The spambots don't always use the same exact phrases of praise in each post. They are far more clever than that; they vary them. But spambots do very much like the word "stuff," which appears in a great many of their comments. "Stuff" apparently has just the right air of casual inexactness to set the desired tone of seeming sincerity.
I once clicked on one of these spambot sites out of curiosity, despite knowing that the comment was spam and would probably lead me to a dummy site and make money for the spambot designers (my lips are sealed as to the URL of the site, but let's just say the blog had something to do with recipes for a certain dessert). It consisted of two posts--that was the whole blog--each with a short list of recipes.
But that blog had a very active comments section. There were over fifty on one of the posts, as I recall. So it was clear that the spambot had achieved its aim of getting a fair number of people to the site (note how I'm anthropomorphizing the spambot; it's hard not to do so, they seem so pesky and duplicitous). Quite a few of the commenters on the spam blog, however, were not pleased; they posted little messages on the order of "You effing a-hole spambot, get off my blog and never come back"
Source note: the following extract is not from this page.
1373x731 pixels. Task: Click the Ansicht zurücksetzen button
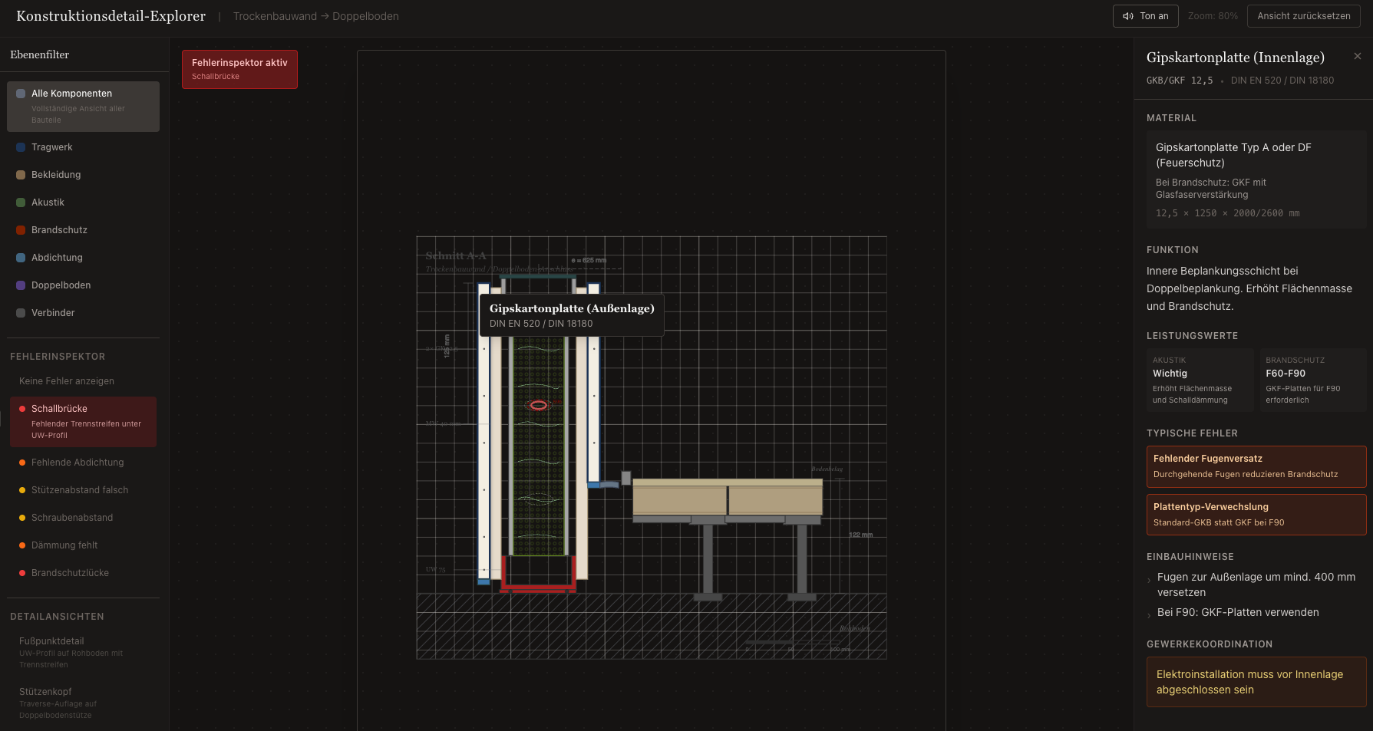(1303, 16)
But a large number of the commenters seemed touchingly grateful. They said things like, "So glad you liked my blog! Come back soon. Thanks for the recipes."
At first I thought these might be second-generation counter-spambots, like in some sci-fi movie, evolving to make war on the original spambots and kill them with kindness. But no, they seemed to be real people with real blogs, seduced by flattery into thinking that finally, finally, they'd found a grateful and appreciative reader in the spambot, which of course they took to be a real person.
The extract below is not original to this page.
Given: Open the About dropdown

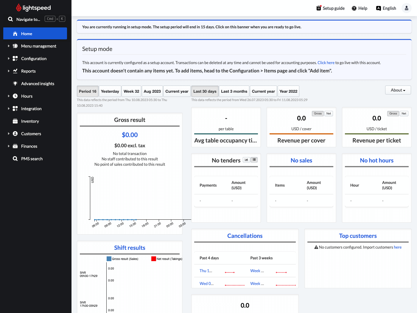Looking at the screenshot, I should point(398,90).
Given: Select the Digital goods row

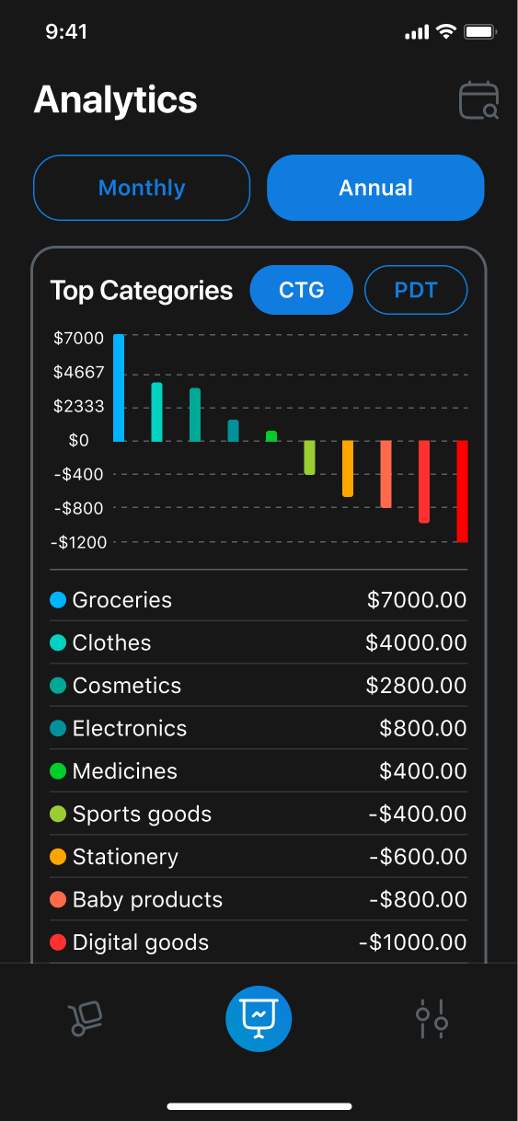Looking at the screenshot, I should pyautogui.click(x=259, y=942).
I'm not meaning to mock these people. I well remember the times when I was getting a grand total of five readers a day on this blog--and three of them were me, because I didn't know how to block my own IP address; and the other two had reached here in error. So I know what it's like to plod away in isolation and hope to be discovered. But I like to think that even in those days a spambot wouldn't have fooled me.
Now I have the near-daily task--not too onerous as of yet--of plucking the things from my blog. I like to weed the garden--that is, I don't really like it, but it's satisfying, and it feels (and looks) so good when it's over.
[ADDENDUM: As several helpful commenters have pointed out, spambots can be successful whether you click on their links or not. The link itself boosts the site's ranking in Google and other search engines. Ah, the ingenuity of humankind!
By the way, I've already deleted three spam comments on this thread. I let one remain in honor of the post's subject matter--couldn't resist having at least one good example of the genre right here.]